The life Posey has valued for its stability vanishes one day when Chad leaves town with another woman, Posey’s car is repossessed, her house has been sold, and she is without a job. Forced to return to her grandmother’s house and to work in her mother’s yoga and natural foods store, Posey makes a decided turn—no more good girl. She gives up church for Lent and sets out to develop an up-close and personal relationship with each of the deadly sins. Along the way, she finds herself again, and she also finds a new closeness with her mother, her siblings, her best friend, and a sexy piano tuner who has been increasing her heartbeat since eighth grade. And she is leaving the good people of Ellery too shocked at her behavior to utter a single, pitying “Bless her heart.”
This is Kilpatrick's best since her debut--funny, sweet, honest, irreverent, inspiring and on-the-mark Southern. I loved it! I’m not a huge fan of first-person point of view in fiction, but sometimes it works wonderfully. Such is the case here. Hearing the story in Posey’s voice makes the story funnier and more poignant, and it makes it so easy to love Posey, fabulous and flawed as she is.
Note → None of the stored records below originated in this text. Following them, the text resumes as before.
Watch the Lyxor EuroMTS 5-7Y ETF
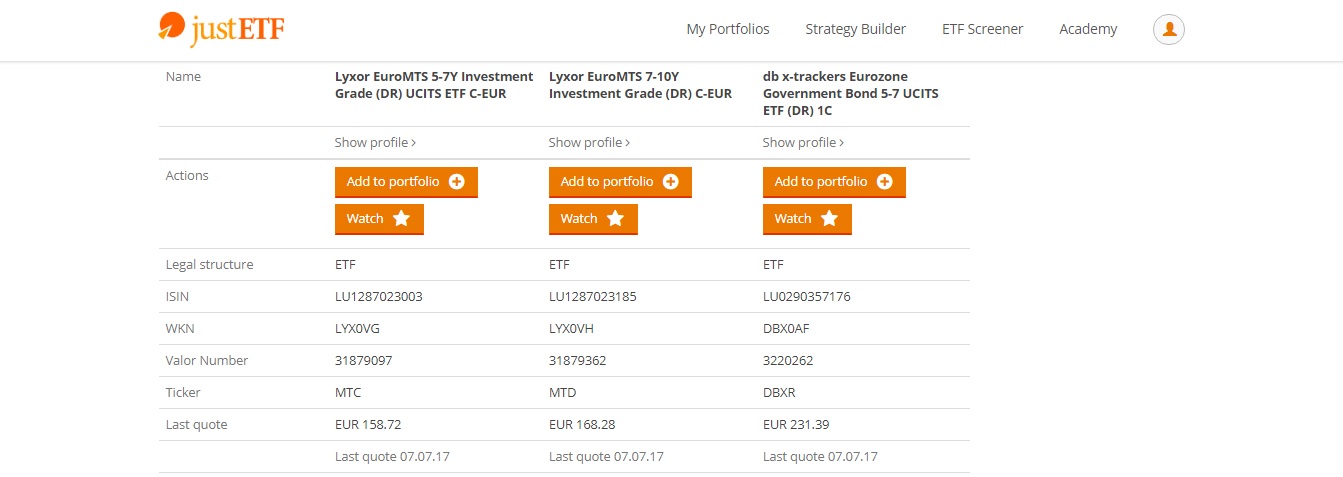The image size is (1343, 477). (x=365, y=219)
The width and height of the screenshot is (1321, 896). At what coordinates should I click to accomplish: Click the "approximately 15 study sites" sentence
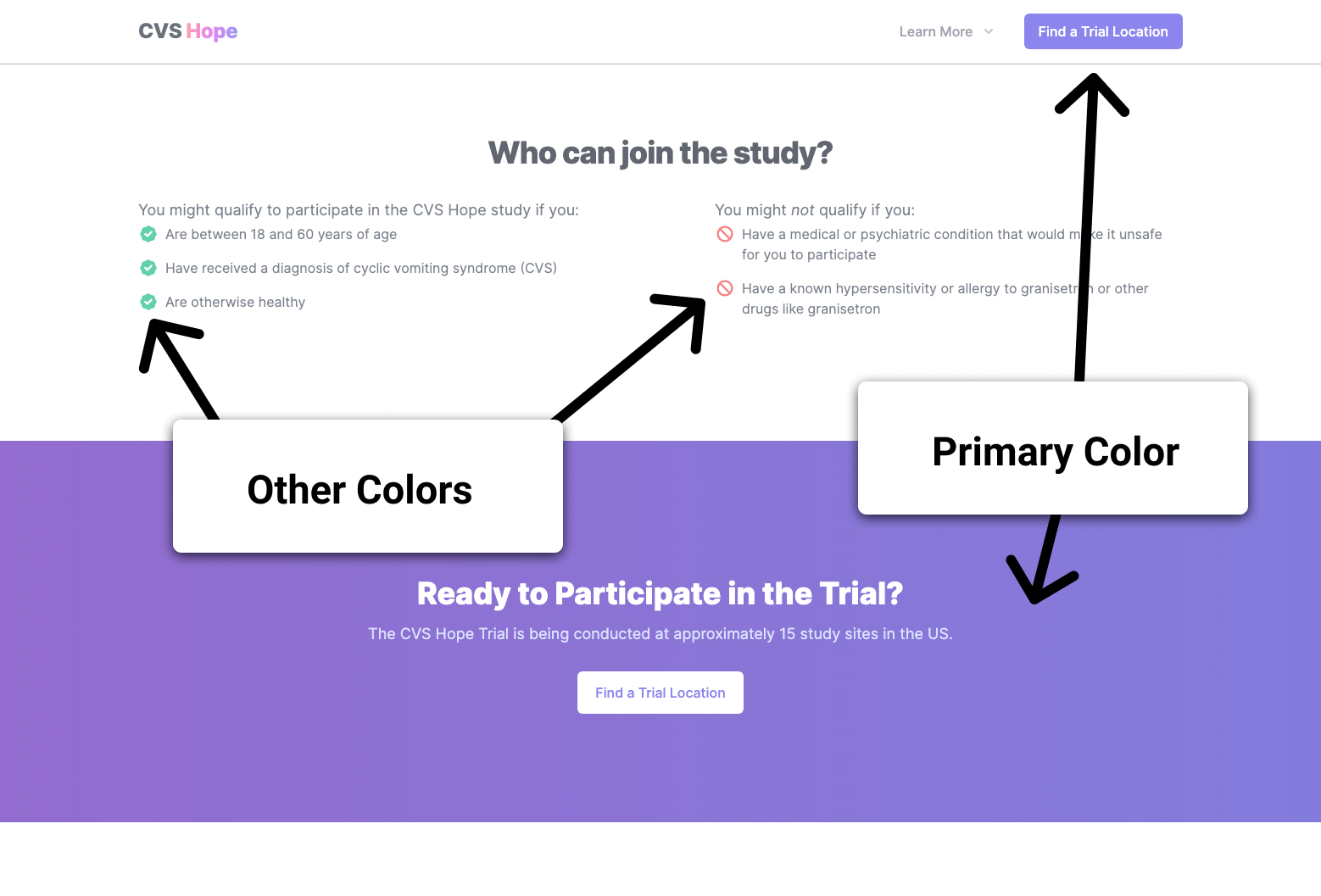(x=660, y=634)
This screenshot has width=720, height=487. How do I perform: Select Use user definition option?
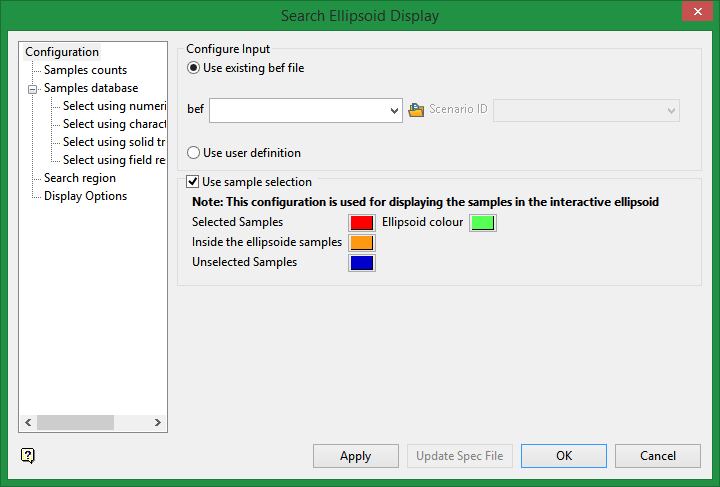coord(194,153)
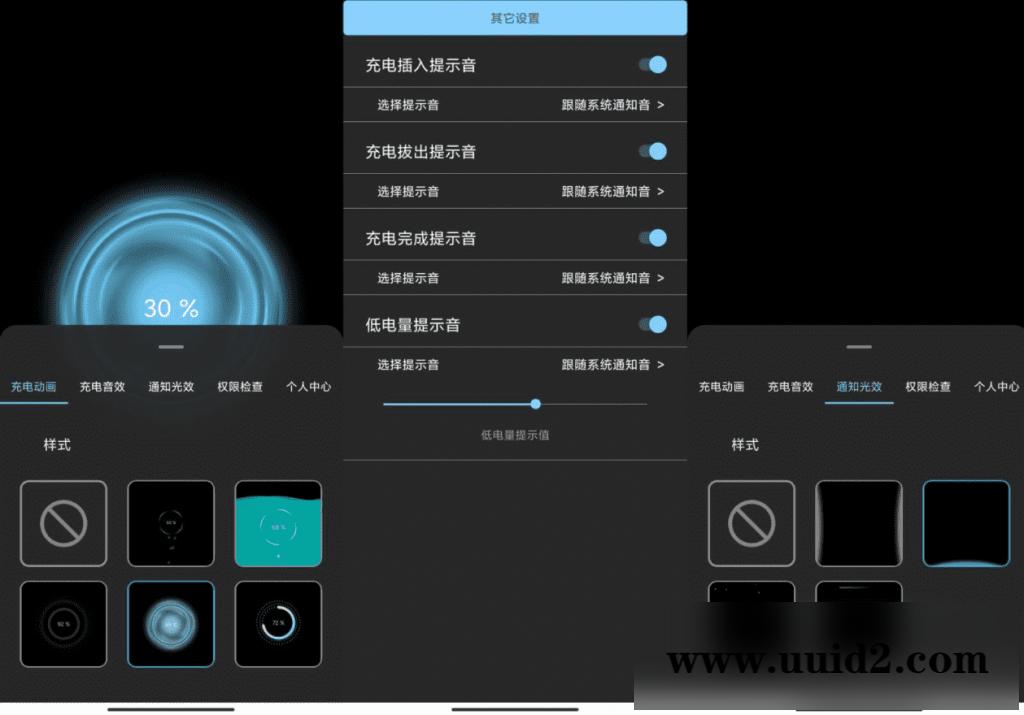This screenshot has height=715, width=1024.
Task: Select the side edge glow notification light style
Action: 858,523
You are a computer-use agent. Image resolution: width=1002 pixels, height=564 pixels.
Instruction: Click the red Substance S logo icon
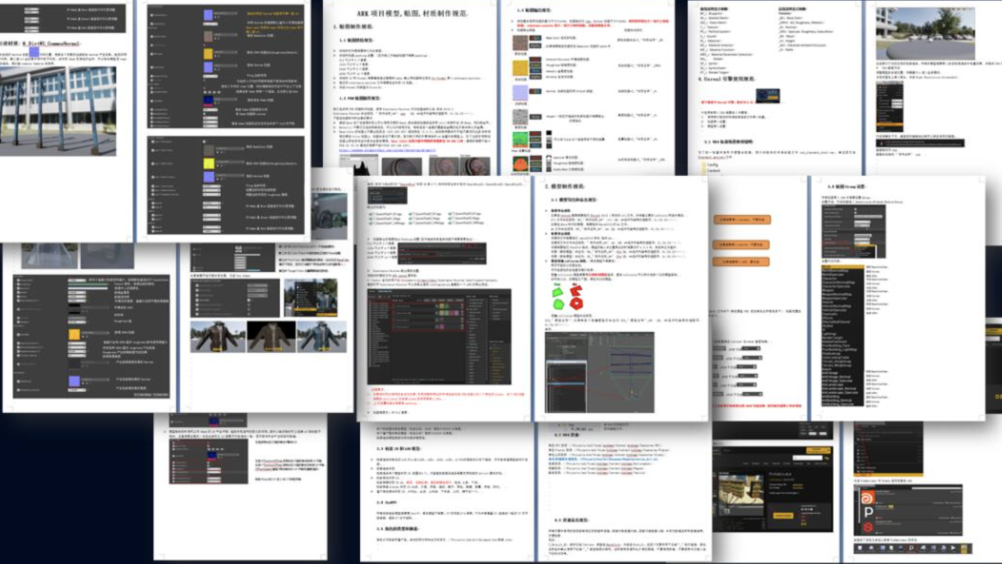pyautogui.click(x=868, y=528)
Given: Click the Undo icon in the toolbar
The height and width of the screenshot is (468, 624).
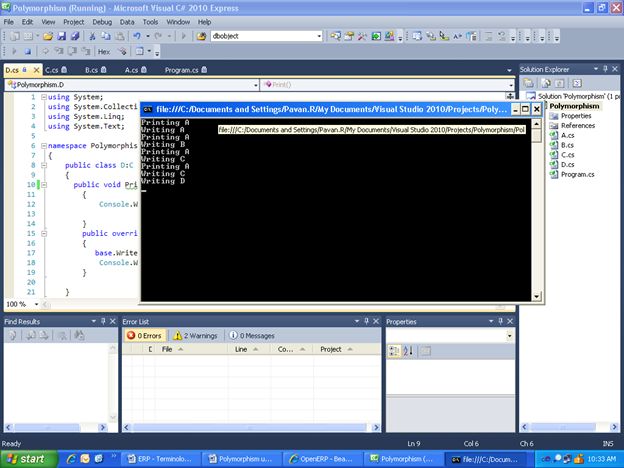Looking at the screenshot, I should pyautogui.click(x=136, y=36).
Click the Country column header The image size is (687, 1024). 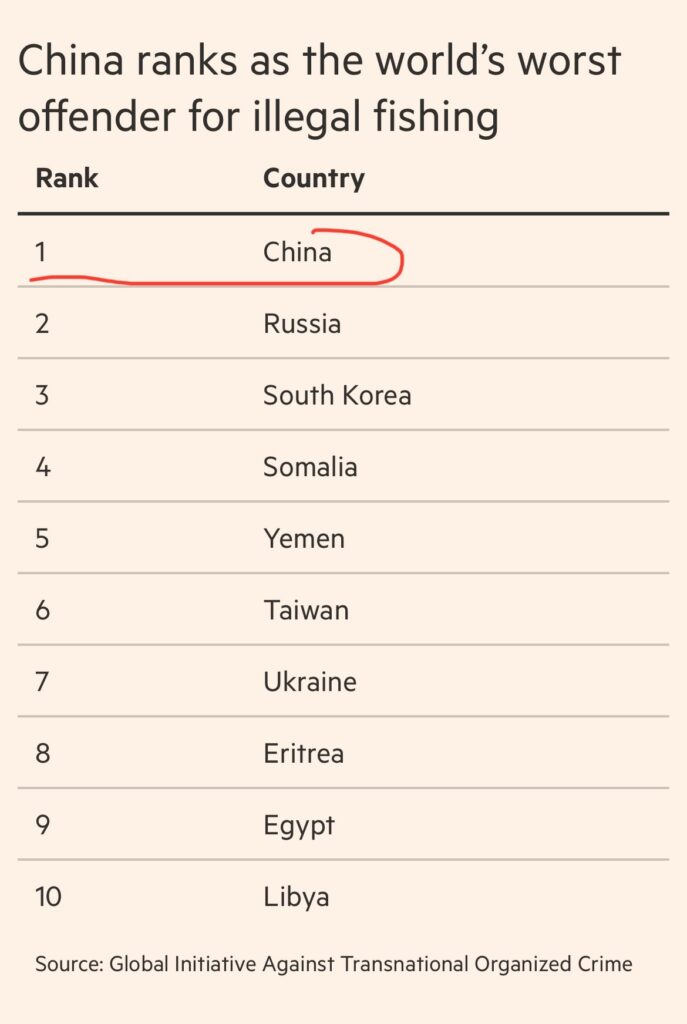pos(313,179)
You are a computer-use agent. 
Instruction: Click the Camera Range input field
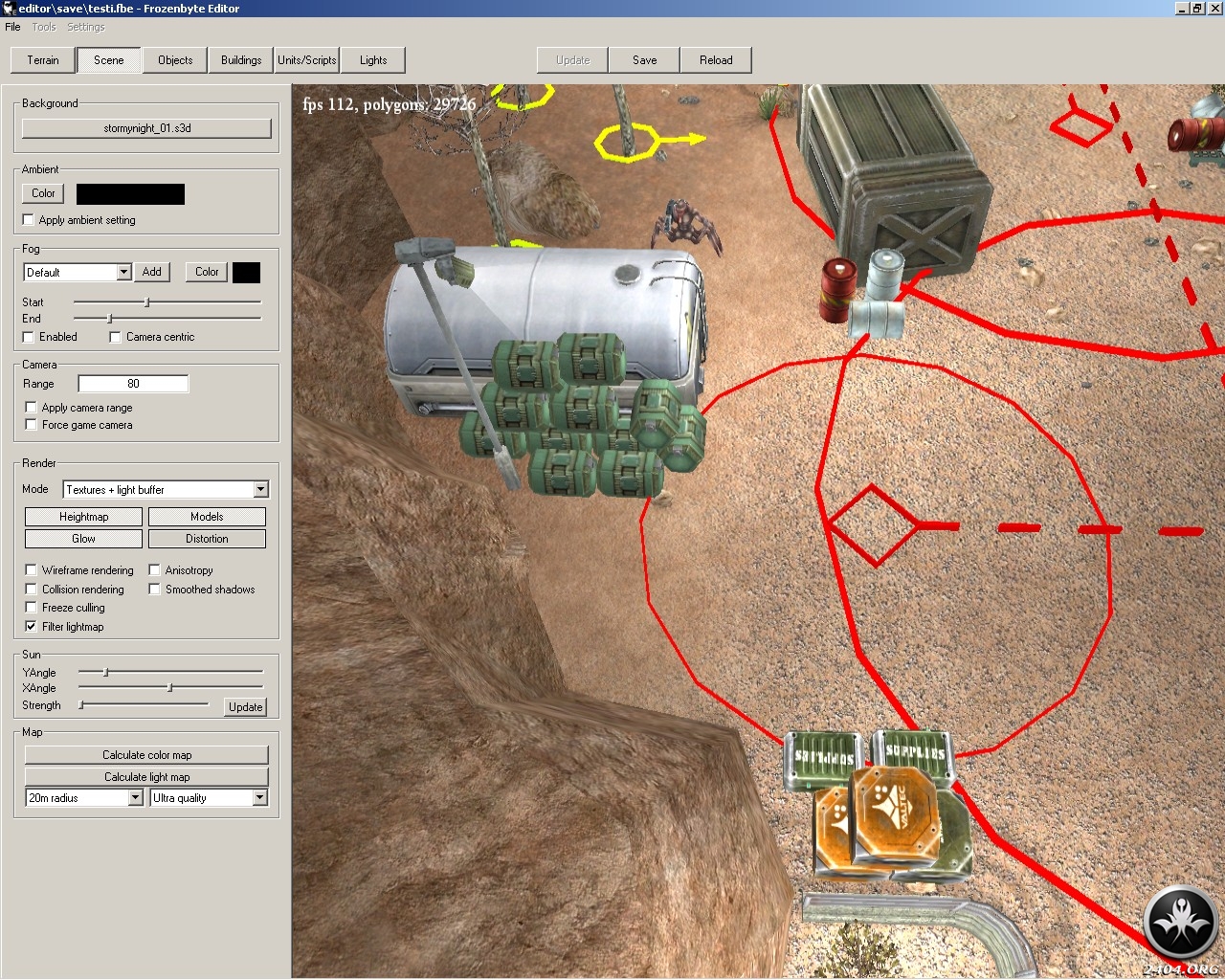(x=133, y=384)
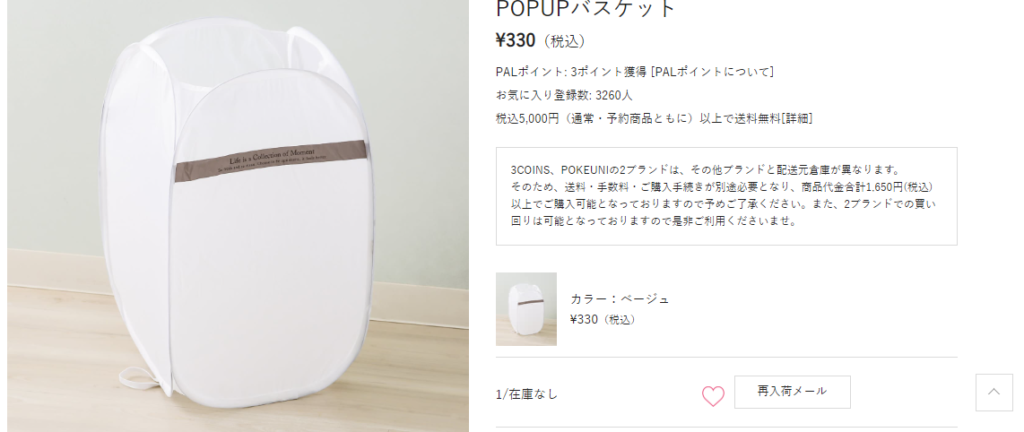
Task: Click the 1/在庫なし stock status text
Action: click(x=527, y=394)
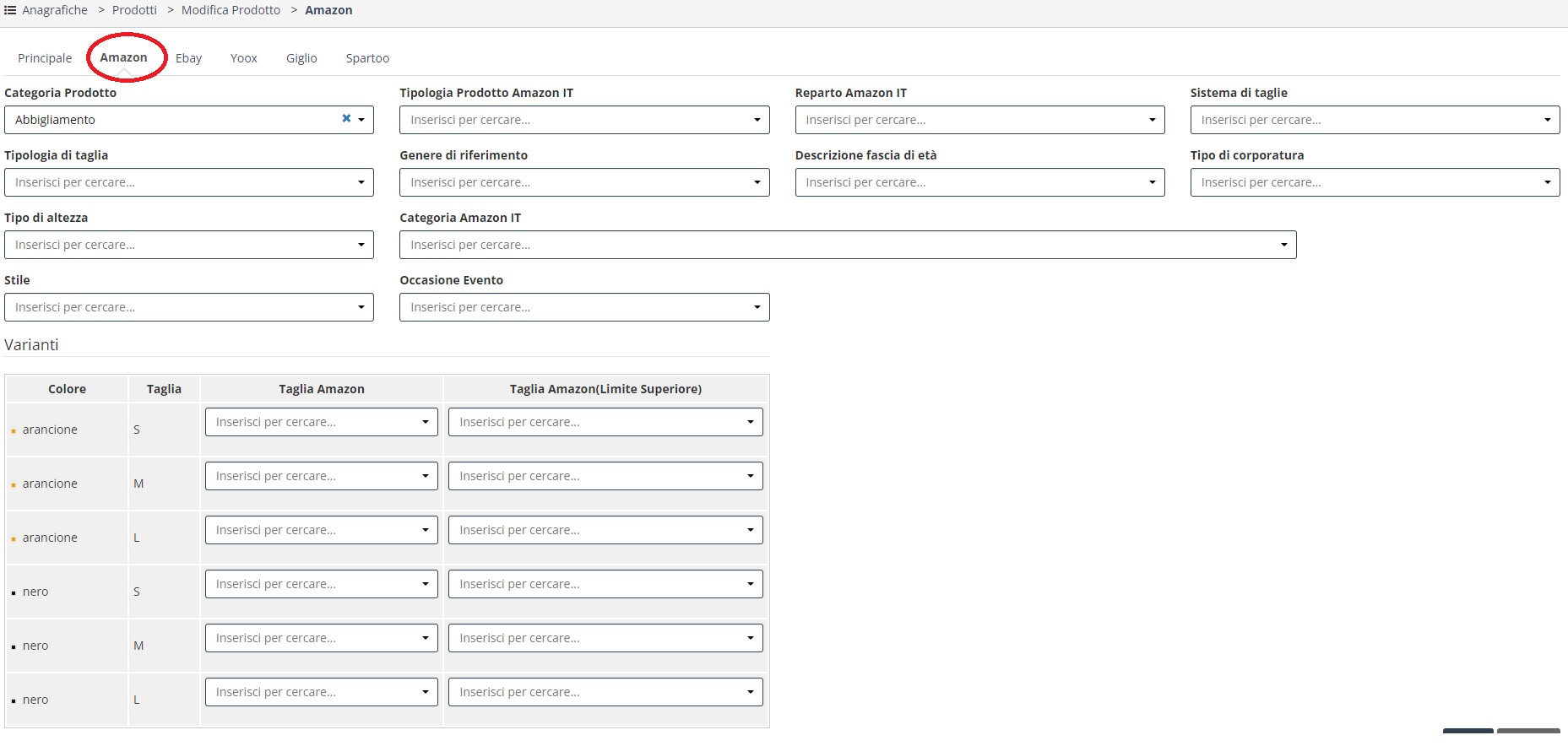Open the Reparto Amazon IT dropdown

click(x=1152, y=120)
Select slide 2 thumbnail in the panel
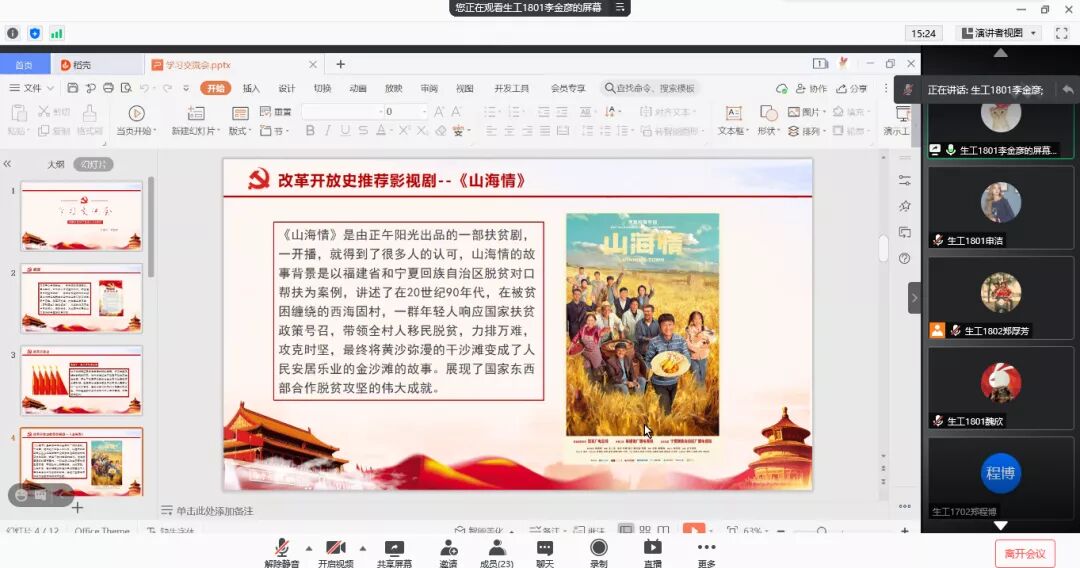Viewport: 1080px width, 568px height. (81, 298)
Chad is vermin, of course, and he is rendered even more repulsive because he is so close to some real-life characters I have known. The other characters, like Posey, are richly dimensional. Posey’s mother is wise and vulnerable, and her grandmother’s Alzheimer’s inspires a mix of laughter and sorrow that will be familiar to those who have watched loved ones move through the stages of that disease. Rain, Posey’s half-sister, is as interesting, as complex, and as lovable as Posey herself. And former roadie, current piano tuner John is sweet and flawed and complicated.
Kilpatrick’s debut novel, The Happy Hour Choir, is still one of my favorite books. Although I have enjoyed her other novels, none has quite reached that I-want-to-read-this-again-and-again response that the first one did. I rank Bless Her Heart right up there with The Happy Hour Choir. It is a little bit Flannery O’Connor, a little bit Fannie Flagg, but mostly delightfully and originally Sally Kilpatrick. I’m keeping my fingers crossed that the author revisits these characters.
I highly recommend this one for readers who like Southern fiction or women’s fiction that evokes laughter and tears. Romance readers should be aware that this is not a romance. It has a strong romantic element, but the conclusion is more open-ended than the conventional HEA.